Baseando-se nas teorias de Monique Wittig e Jack Halberstam, este texto argumenta que as sociabilidades lésbicas em bares noturnos demonstram como a noite pode proporcionar oportunidades para o florescimento de identidades não normativas, frequentemente suprimidas pelas imposições do dia.

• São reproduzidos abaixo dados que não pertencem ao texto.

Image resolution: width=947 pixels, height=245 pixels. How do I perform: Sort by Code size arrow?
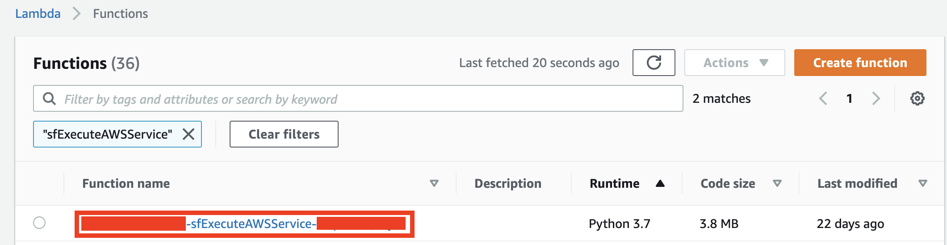click(777, 183)
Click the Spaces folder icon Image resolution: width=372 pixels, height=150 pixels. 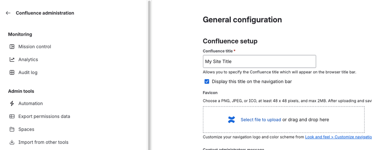[12, 130]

Para desenvolver essa discussão, o texto será dividido em duas partes: a primeira abordará as oportunidades oferecidas pela noite, com ênfase na importância histórica das experiências no Ferro’s Bar, em São Paulo; a segunda discutirá as ações contemporâneas do ativismo lésbico paulista, destacando a luta contínua dessas lésbicas para existir além das sombras e conquistar visibilidade e reconhecimento social.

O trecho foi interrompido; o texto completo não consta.